Textauszug:
Wir haben vor Jahren und Jahrzehnten schon geschrieben, dass die einzige
Sicherheit für Israel ein echter Frieden sei, eine Anerkennung der Palästinenser
und Ihrer Rechte. Israel wollte es nicht hören. Man hat uns ausgelacht und Ilan
Pappe aus dem Land rausgeekelt. Und nun ist es so gekommen, wie wir es
vorausgesagt haben. Die palästinensische Bevölkerung revoltiert, die jungen
Menschen haben die Besatzung satt und wollen nicht mehr. Und sie haben alle
Recht. Vollkommen Recht. Wenn ich Palästinenser wäre, oder auch nur Mensch und
so leben müsste, wie die Israelis die Palästinenser zu leben zwingen, nämlich
nicht leben und nicht sterben, wie Tiere vegetieren, ohne Würde, ohne Rechte,
ohne Frieden, ohne Sicherheit, ohne minimalen Wohlstand und ohne Hoffnung auf
Änderung in einem großen Freiluftgefängnis, ich würde mit Sicherheit auch zu
einem Messer greifen und den erst besten Israeli niederstechen, der mir
begegnet.
„Selbst
Gandhi würde die palästinensische Gewalt verstehen und billigen“, schreib Gideon
Levy in der israelischen Zeitung Haaretz. Aber Dr. Josef Schuster ist nicht
Gandhi. Er klagt die täglichen Angriffe in Israel, bei denen schon „zahlreiche
jüdische Passanten“ verletzt und getötet wurden. Kein Wort von der vielfach
höheren Zahl der Palästinenser die getötet und gelyncht wurde. Es geht immer nur
darum jüdische Opfer zu bedauern. Tote Palästinenser sind keine Opfer und vor
dem tobenden israelischen – jüdischen – Mob verschließ Schuster die Augen,
verstopft die Ohren und sagt kein Wort. Und wenn Palästinenser in Berlin dagegen
protestieren wollen, unterstützt auch von vielen Juden und Israelis, dann
schreibt Schuster: man wolle die „Verherrlichung der Anschläge auf Juden“
verniedlichen. Er schreibt: „Das ist abstoßend und erschüttert uns“. Mich und
andere Juden und Israelis erschüttert was dieser Schuster schreibt. Es ist
abstoßend und eine Schande für uns Juden und das Judentum.
Gideon
Levy schreibt: „Die Ungerechtigkeit kann so weiter viele Jahre gehen. Warum?
Weil Israel stärker ist als je zuvor und die Welt lässt es wie einen tollwütigen
Hund gewähren.“ Und ich füge hinzu, weil Heuchler und Antisemiten wie Josef
Schuster schweigen.

Kurze Aufgabe 1:
Schreiben Sie aus dem Textauszug alles von „Weil Israel stärker“ bis hinunter zu „Schuster schweigen.“ wortgetreu ab.
Kurze Aufgabe 2:
In welcher Zeitung schreibt Gideon Levy laut dem Textauszug?
Die Einträge stehen in keinem Zusammenhang mit dem Textauszug.

Erfasste Daten:
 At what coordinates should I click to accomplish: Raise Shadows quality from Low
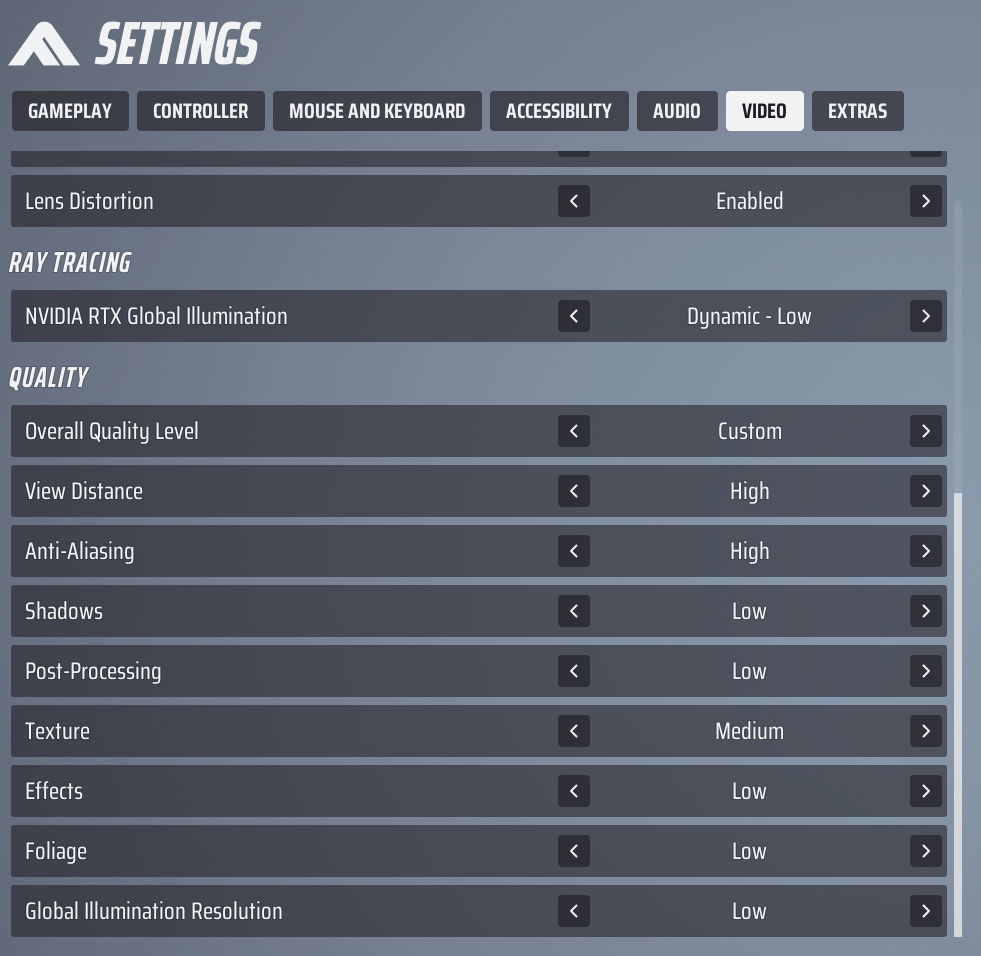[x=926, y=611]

...

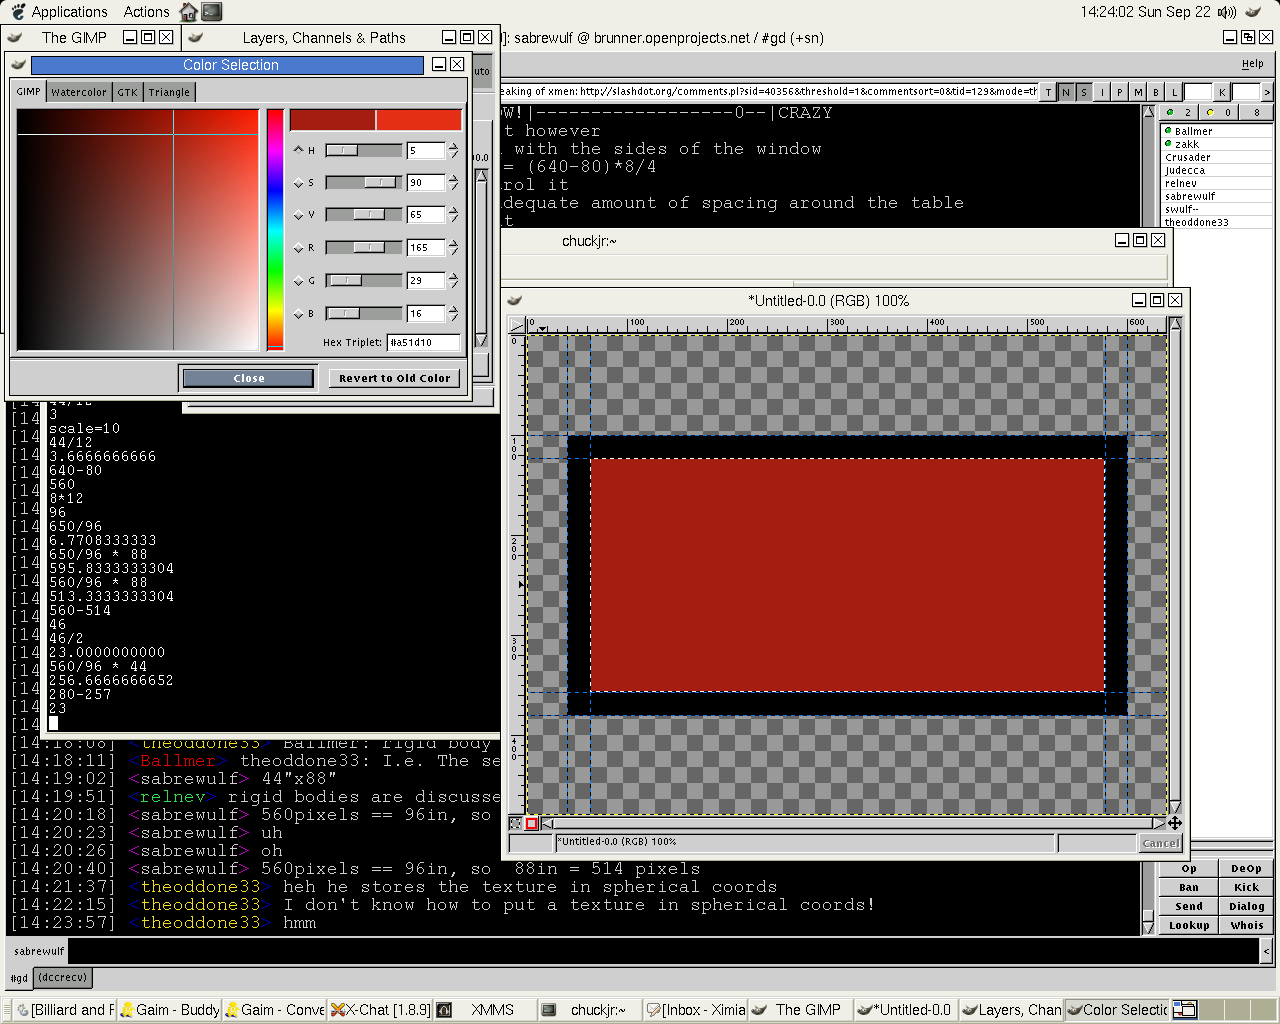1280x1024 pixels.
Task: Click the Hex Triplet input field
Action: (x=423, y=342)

Schriftliche Antwort 1:
Weil Israel stärker ist als je zuvor und die Welt lässt es wie einen tollwütigen
Hund gewähren.“ Und ich füge hinzu, weil Heuchler und Antisemiten wie Josef
Schuster schweigen.

Schriftliche Antwort 2:
In der israelischen Zeitung Haaretz.